When all the photos were taken, Sam slipped away – checking first to make sure he hadn’t been observed – up to the shed. The dead dog lay outside in a pool of blood. Sam ignored it. He took a deep breath, opened the door and stepped inside.
It was a tiny space, just enough for a low camp bed and a few square metres of standing room. Although the bed was unmade, showing all the signs of having been abandoned in a tearing hurry, the rest of the bunk area displayed a military neatness, the few belongings tidily and precisely squared away. Sam looked over his shoulder to check that nobody had entered, then opened a small cabinet by the bed and rummaged inside.

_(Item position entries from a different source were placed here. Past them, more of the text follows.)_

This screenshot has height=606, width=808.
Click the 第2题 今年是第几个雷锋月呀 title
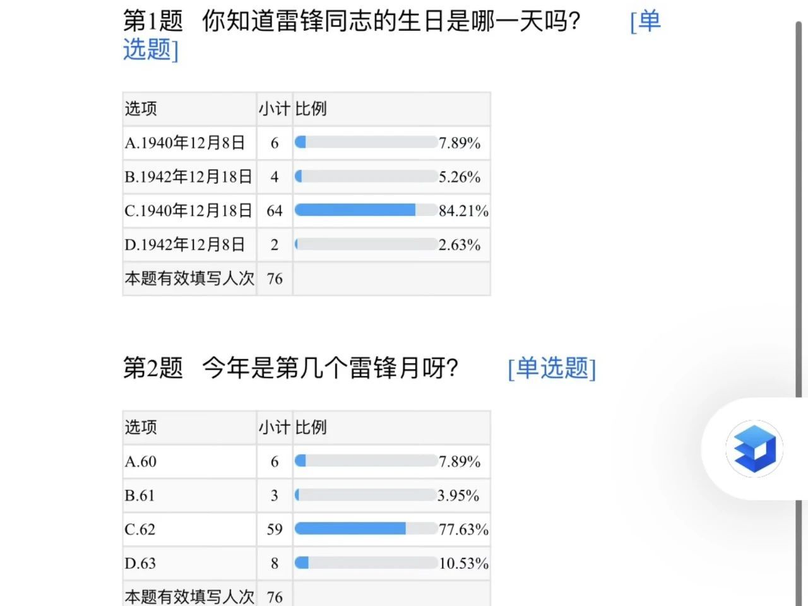point(290,368)
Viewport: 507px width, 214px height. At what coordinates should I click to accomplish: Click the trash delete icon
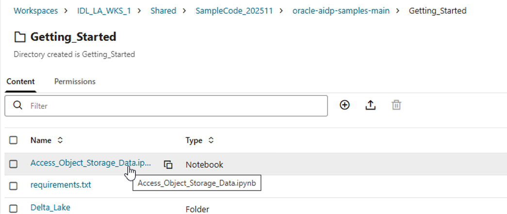point(396,105)
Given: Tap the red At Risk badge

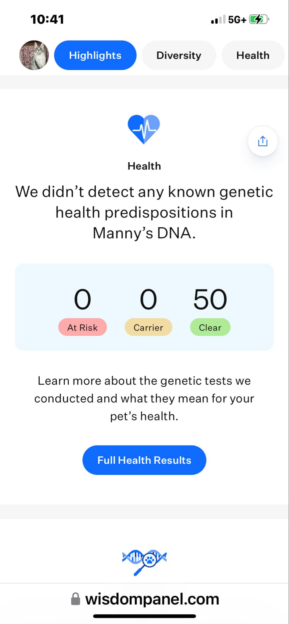Looking at the screenshot, I should pos(82,327).
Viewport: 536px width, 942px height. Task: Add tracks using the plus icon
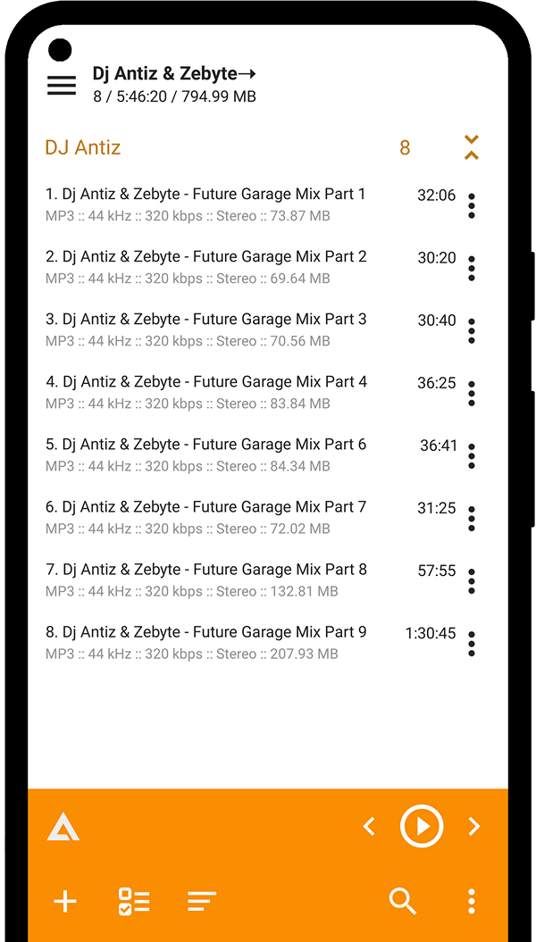pyautogui.click(x=64, y=902)
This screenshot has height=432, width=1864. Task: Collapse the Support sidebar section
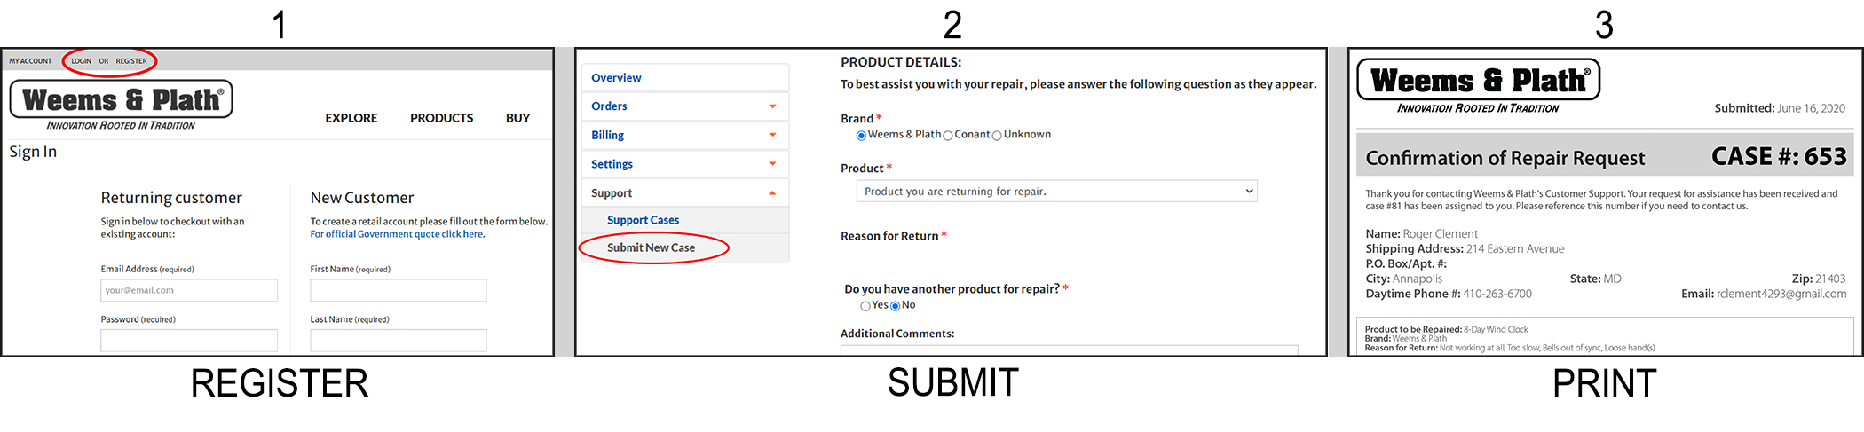(x=683, y=193)
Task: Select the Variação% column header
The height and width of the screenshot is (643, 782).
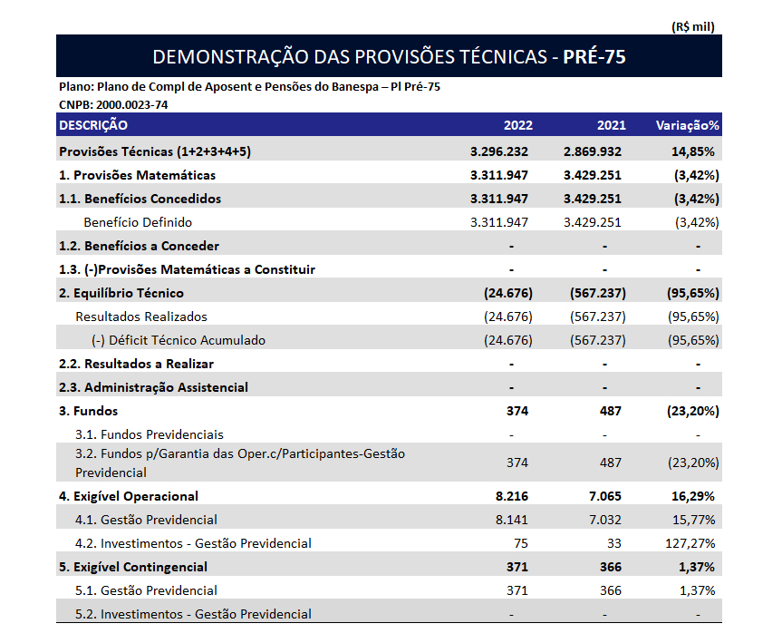Action: point(687,125)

There was very little there. A few clothes – it was difficult to tell what in the gloom – some chocolate and a bottle of water. He found what felt like a small piece of card; pulling it out, he realised it was a photograph. An old one. With a pang he recognised his mother and father in the early years of their marriage. It was surreal, seeing that image of his father out here, miles from home, when in fact he was wasting away in a Hereford hospital. He stuffed it in a pocket. Back in the locker, his fingertips came across something else. Something hard. Rectangular. He pulled it out and examined it. It was a laptop computer. Sam reached into his backpack and pulled out his torch so that he could look closer at it. The thing was well-worn and scuffed, though the case was hard and durable. He gave half a moment’s thought to opening it up and seeing what was inside, but he quickly decided against it. If any of the guys found him doing that, they’d start asking questions; and he wasn’t sure he wanted to answer them…
Sam stuffed the torch and the laptop into his pack, before hurriedly returning to the centre of the camp.
As he jogged back outside, to his surprise, he found himself thinking of Clare Corbett’s words. ‘ Those people at the training camp. Are you really going to kill them, Sam? ’ It crossed his mind that he should feel some sort of sympathy for these dead men. Pawns in some game they didn’t understand. But he didn’t. Or rather, he couldn’t. His mind was too preoccupied. There were too many things racing through it. The adrenaline rush of the mission. Craven, dead. The need to extract quickly.